[ACTIVITY LIST]
1. In the placement blog post, how long did the writer spend pushing the patient up and down the corridor?
2. Carry on the placement blog post from the point where it stops.
START TEXT SHOWN
Today was my second to last day on this placement, a placement I had been enjoying until today. Now I know I am as student and that involves scuttle work that no one else wants but today I was walking up and down the corridor pushing a patient up and down for about three hours, ( I am not exsagerating) I am so tired, and aching plus I missed all the clinical skills I wanted to do.
I couldn't stop walking or this patient, I'll call Percy, for the sake of confidentialiy, got violent, he should never have been transferred to this ward, but shock horror suprise the previous ward LIED about his condition so we would take him. Percy isn't to walk due to a partially healed #. Some dumb physio gave him crutches! I know have some great red streaks, and forming bruises on my legs! Plus he shouldn't be walking, and the realtives are great understand that he has traumatic amnesia, and where helping but on the condition, that his night sedation was reduced, (I have no idea why) The stupid ( can't say more would violate the TOS) SHO cancelled all his meds except his analgesia.
END TEXT SHOWN
START SUPPLIED DATA
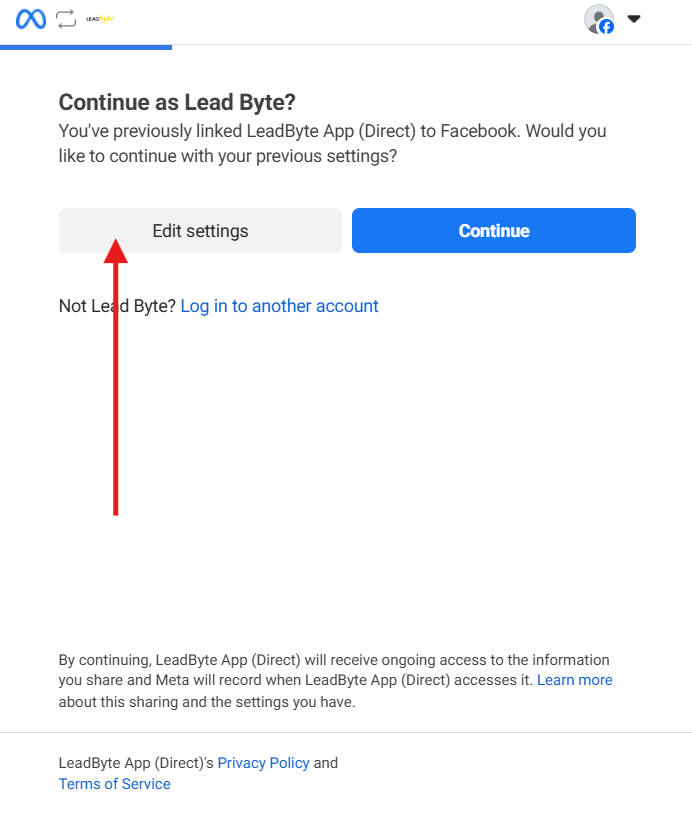Click the unfilled gray portion of progress bar
692x827 pixels.
(x=432, y=45)
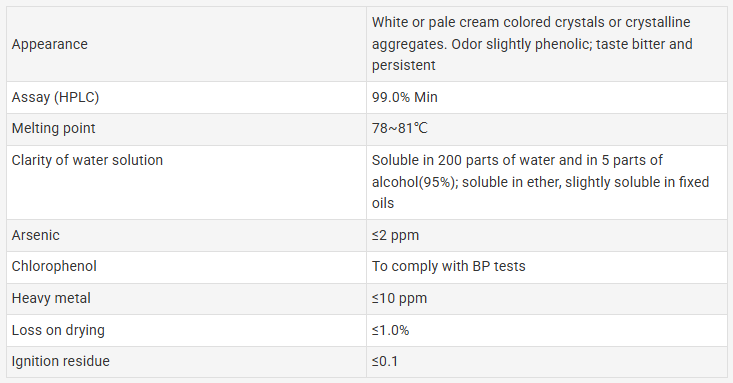Click the ≤10 ppm value

click(400, 298)
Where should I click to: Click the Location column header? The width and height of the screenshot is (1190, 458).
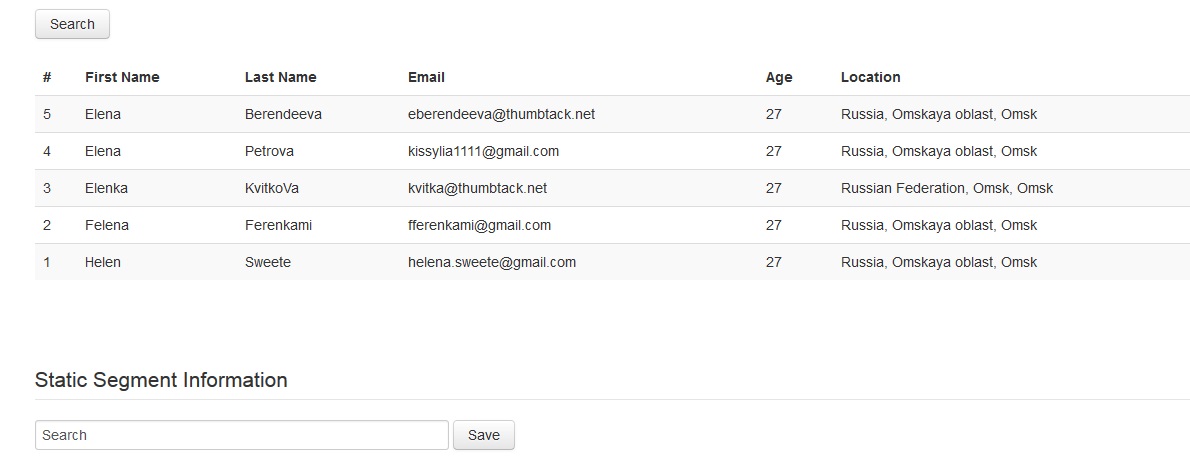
END SUPPLIED DATA
[WRITTEN ANSWERS]
1. About three hours.

2.
So anyway, the staff realise that I have been watching Percy too long, and offer to switch me with one of the NA's but then they get called away, and I find him walking around to the female half of the ward, and I get started having a go at by the SRN for leaving him unwatched, now this wonderful person is someone I can NOT get on the wrong side of if I want to pass this module, she wasn't too impressed that she needed to sign all my paperwork to begin with, But eventually, after doing errends all around the hospital, she aggrees to sign it off, on the provision I work tomorrow, Now I am three hours short, but I will be doing a 7-3
So... eventaully Percy's relatives turn up, and take over leaving me five minutes till the end of shift to bed 6 patients, no one else had done them ( even though technically as I am supernumerary they weren't my patients), all the other staff too busy to help,(sat eating celebrations), and most of the patients are two or three people to transfer, I got two into bed with some difficulty, and then left, the night staff at this point were glarring daggers at the 'stuck up student' but I stayed 1/2 an hour over my shift, and they never came to help me, not looking forward to going back on tomorrow when they hand over about what a bad shift they had because of me!
This rant isn't half of what happened on my shift, but I don't trust myself not to violate the TOS, I am really tempted to not go back tomorrow, and say I'll do the three hours on my next placement.
In fact after this shift I don't think I ever want to go back on a ward again.
Sorry for ranting I just needed to get this off of my chest.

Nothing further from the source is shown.